Data entries:
==========
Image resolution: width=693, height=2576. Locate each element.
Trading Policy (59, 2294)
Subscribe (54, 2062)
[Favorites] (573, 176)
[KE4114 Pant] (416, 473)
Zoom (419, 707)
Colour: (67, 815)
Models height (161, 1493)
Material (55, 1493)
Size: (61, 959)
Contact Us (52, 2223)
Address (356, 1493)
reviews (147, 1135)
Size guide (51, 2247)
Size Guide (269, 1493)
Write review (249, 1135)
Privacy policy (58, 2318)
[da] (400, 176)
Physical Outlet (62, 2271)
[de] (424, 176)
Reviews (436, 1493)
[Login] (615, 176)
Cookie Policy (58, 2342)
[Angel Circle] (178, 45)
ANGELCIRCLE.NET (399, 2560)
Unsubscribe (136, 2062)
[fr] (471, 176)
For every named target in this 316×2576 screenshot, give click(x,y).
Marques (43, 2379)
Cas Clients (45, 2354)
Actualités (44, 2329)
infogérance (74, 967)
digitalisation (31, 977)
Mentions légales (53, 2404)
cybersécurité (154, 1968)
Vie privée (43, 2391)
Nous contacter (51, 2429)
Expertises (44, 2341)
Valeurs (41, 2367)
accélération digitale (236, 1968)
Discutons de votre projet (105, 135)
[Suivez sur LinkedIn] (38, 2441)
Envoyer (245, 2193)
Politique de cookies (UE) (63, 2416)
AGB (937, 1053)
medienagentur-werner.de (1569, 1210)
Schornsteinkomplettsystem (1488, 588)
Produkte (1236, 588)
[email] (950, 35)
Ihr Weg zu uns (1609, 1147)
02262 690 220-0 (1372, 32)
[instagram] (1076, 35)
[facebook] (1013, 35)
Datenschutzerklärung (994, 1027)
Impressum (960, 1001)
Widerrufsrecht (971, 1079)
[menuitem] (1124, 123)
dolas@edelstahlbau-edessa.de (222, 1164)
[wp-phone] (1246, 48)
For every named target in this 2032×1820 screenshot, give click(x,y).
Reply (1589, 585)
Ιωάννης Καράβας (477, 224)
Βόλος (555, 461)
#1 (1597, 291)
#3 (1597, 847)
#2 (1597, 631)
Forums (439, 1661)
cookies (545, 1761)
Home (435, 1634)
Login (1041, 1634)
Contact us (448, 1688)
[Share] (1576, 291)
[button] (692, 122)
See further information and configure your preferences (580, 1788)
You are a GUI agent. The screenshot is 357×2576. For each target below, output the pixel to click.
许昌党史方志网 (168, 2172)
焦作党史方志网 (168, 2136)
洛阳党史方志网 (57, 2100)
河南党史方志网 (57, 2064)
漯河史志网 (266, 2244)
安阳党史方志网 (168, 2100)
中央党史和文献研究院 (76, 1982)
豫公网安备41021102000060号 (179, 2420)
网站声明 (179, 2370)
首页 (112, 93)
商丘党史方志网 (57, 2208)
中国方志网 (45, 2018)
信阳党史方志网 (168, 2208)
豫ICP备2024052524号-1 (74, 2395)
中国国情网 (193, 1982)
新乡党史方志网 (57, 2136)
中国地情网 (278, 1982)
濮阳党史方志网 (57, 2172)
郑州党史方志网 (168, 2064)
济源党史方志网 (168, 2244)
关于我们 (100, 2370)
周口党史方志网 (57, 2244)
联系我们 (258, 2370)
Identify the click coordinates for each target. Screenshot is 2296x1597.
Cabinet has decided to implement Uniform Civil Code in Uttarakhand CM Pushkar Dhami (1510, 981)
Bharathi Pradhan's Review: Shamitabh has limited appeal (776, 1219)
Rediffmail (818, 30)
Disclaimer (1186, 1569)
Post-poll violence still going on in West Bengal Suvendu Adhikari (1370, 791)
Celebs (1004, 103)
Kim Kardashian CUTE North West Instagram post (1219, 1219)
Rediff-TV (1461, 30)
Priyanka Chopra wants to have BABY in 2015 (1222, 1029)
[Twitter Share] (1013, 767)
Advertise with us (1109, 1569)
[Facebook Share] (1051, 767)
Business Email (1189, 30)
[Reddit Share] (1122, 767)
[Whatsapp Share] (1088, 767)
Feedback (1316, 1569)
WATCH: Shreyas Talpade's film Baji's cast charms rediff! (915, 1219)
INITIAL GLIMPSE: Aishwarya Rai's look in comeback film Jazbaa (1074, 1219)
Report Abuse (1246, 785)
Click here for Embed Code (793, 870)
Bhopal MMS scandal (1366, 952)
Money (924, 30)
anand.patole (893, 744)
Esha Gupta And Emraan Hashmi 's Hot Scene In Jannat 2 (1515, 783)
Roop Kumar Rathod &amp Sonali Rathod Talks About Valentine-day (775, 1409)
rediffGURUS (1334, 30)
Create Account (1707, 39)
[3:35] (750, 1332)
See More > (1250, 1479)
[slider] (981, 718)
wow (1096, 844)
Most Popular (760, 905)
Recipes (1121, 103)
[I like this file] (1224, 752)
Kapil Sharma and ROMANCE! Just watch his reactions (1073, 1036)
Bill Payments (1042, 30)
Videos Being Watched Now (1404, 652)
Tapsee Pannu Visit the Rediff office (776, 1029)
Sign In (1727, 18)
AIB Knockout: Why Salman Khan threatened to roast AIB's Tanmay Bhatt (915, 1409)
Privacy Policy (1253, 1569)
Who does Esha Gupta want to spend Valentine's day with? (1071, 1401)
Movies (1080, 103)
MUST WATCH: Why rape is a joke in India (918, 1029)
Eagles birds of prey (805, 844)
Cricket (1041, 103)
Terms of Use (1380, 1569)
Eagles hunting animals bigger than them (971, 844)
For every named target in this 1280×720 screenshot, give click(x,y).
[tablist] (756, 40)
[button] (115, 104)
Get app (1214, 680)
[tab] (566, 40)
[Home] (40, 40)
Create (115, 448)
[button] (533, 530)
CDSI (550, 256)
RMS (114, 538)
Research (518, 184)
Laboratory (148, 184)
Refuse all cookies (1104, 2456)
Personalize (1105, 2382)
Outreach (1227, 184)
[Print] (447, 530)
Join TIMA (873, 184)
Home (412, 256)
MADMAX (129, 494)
==========
## [Activity]
All the records above need to be set down again exactly as they were given.

## [Task response]
Image resolution: width=693, height=2576. Locate each element.
Trading Policy (59, 2294)
Subscribe (54, 2062)
[Favorites] (573, 176)
[KE4114 Pant] (416, 473)
Zoom (419, 707)
Colour: (67, 815)
Models height (161, 1493)
Material (55, 1493)
Size: (61, 959)
Contact Us (52, 2223)
Address (356, 1493)
reviews (147, 1135)
Size guide (51, 2247)
Size Guide (269, 1493)
Write review (249, 1135)
Privacy policy (58, 2318)
[da] (400, 176)
Physical Outlet (62, 2271)
[de] (424, 176)
Reviews (436, 1493)
[Login] (615, 176)
Cookie Policy (58, 2342)
[Angel Circle] (178, 45)
ANGELCIRCLE.NET (399, 2560)
Unsubscribe (136, 2062)
[fr] (471, 176)
For every named target in this 316×2576 screenshot, give click(x,y).
Marques (43, 2379)
Cas Clients (45, 2354)
Actualités (44, 2329)
infogérance (74, 967)
digitalisation (31, 977)
Mentions légales (53, 2404)
cybersécurité (154, 1968)
Vie privée (43, 2391)
Nous contacter (51, 2429)
Expertises (44, 2341)
Valeurs (41, 2367)
accélération digitale (236, 1968)
Discutons de votre projet (105, 135)
[Suivez sur LinkedIn] (38, 2441)
Envoyer (245, 2193)
Politique de cookies (UE) (63, 2416)
AGB (937, 1053)
medienagentur-werner.de (1569, 1210)
Schornsteinkomplettsystem (1488, 588)
Produkte (1236, 588)
[email] (950, 35)
Ihr Weg zu uns (1609, 1147)
02262 690 220-0 (1372, 32)
[instagram] (1076, 35)
[facebook] (1013, 35)
Datenschutzerklärung (994, 1027)
Impressum (960, 1001)
Widerrufsrecht (971, 1079)
[menuitem] (1124, 123)
dolas@edelstahlbau-edessa.de (222, 1164)
[wp-phone] (1246, 48)
For every named target in this 2032×1820 screenshot, give click(x,y).
Reply (1589, 585)
Ιωάννης Καράβας (477, 224)
Βόλος (555, 461)
#1 (1597, 291)
#3 (1597, 847)
#2 (1597, 631)
Forums (439, 1661)
cookies (545, 1761)
Home (435, 1634)
Login (1041, 1634)
Contact us (448, 1688)
[Share] (1576, 291)
[button] (692, 122)
See further information and configure your preferences (580, 1788)
You are a GUI agent. The screenshot is 357×2576. For each target below, output the pixel to click.
许昌党史方志网 (168, 2172)
焦作党史方志网 (168, 2136)
洛阳党史方志网 (57, 2100)
河南党史方志网 (57, 2064)
漯河史志网 (266, 2244)
安阳党史方志网 (168, 2100)
中央党史和文献研究院 (76, 1982)
豫公网安备41021102000060号 (179, 2420)
网站声明 (179, 2370)
首页 (112, 93)
商丘党史方志网 (57, 2208)
中国方志网 (45, 2018)
信阳党史方志网 (168, 2208)
豫ICP备2024052524号-1 (74, 2395)
中国国情网 (193, 1982)
新乡党史方志网 (57, 2136)
中国地情网 (278, 1982)
濮阳党史方志网 (57, 2172)
郑州党史方志网 (168, 2064)
济源党史方志网 (168, 2244)
关于我们 (100, 2370)
周口党史方志网 (57, 2244)
联系我们 (258, 2370)
Identify the click coordinates for each target. Screenshot is 2296x1597.
Cabinet has decided to implement Uniform Civil Code in Uttarakhand CM Pushkar Dhami (1510, 981)
Bharathi Pradhan's Review: Shamitabh has limited appeal (776, 1219)
Rediffmail (818, 30)
Disclaimer (1186, 1569)
Post-poll violence still going on in West Bengal Suvendu Adhikari (1370, 791)
Celebs (1004, 103)
Kim Kardashian CUTE North West Instagram post (1219, 1219)
Rediff-TV (1461, 30)
Priyanka Chopra wants to have BABY in 2015 (1222, 1029)
[Twitter Share] (1013, 767)
Advertise with us (1109, 1569)
[Facebook Share] (1051, 767)
Business Email (1189, 30)
[Reddit Share] (1122, 767)
[Whatsapp Share] (1088, 767)
Feedback (1316, 1569)
WATCH: Shreyas Talpade's film Baji's cast charms rediff! (915, 1219)
INITIAL GLIMPSE: Aishwarya Rai's look in comeback film Jazbaa (1074, 1219)
Report Abuse (1246, 785)
Click here for Embed Code (793, 870)
Bhopal MMS scandal (1366, 952)
Money (924, 30)
anand.patole (893, 744)
Esha Gupta And Emraan Hashmi 's Hot Scene In Jannat 2 (1515, 783)
Roop Kumar Rathod &amp Sonali Rathod Talks About Valentine-day (775, 1409)
rediffGURUS (1334, 30)
Create Account (1707, 39)
[3:35] (750, 1332)
See More > (1250, 1479)
[slider] (981, 718)
wow (1096, 844)
Most Popular (760, 905)
Recipes (1121, 103)
[I like this file] (1224, 752)
Kapil Sharma and ROMANCE! Just watch his reactions (1073, 1036)
Bill Payments (1042, 30)
Videos Being Watched Now (1404, 652)
Tapsee Pannu Visit the Rediff office (776, 1029)
Sign In (1727, 18)
AIB Knockout: Why Salman Khan threatened to roast AIB's Tanmay Bhatt (915, 1409)
Privacy Policy (1253, 1569)
Who does Esha Gupta want to spend Valentine's day with? (1071, 1401)
Movies (1080, 103)
MUST WATCH: Why rape is a joke in India (918, 1029)
Eagles birds of prey (805, 844)
Cricket (1041, 103)
Terms of Use (1380, 1569)
Eagles hunting animals bigger than them (971, 844)
For every named target in this 1280×720 screenshot, give click(x,y).
[tablist] (756, 40)
[button] (115, 104)
Get app (1214, 680)
[tab] (566, 40)
[Home] (40, 40)
Create (115, 448)
[button] (533, 530)
CDSI (550, 256)
RMS (114, 538)
Research (518, 184)
Laboratory (148, 184)
Refuse all cookies (1104, 2456)
Personalize (1105, 2382)
Outreach (1227, 184)
[Print] (447, 530)
Join TIMA (873, 184)
Home (412, 256)
MADMAX (129, 494)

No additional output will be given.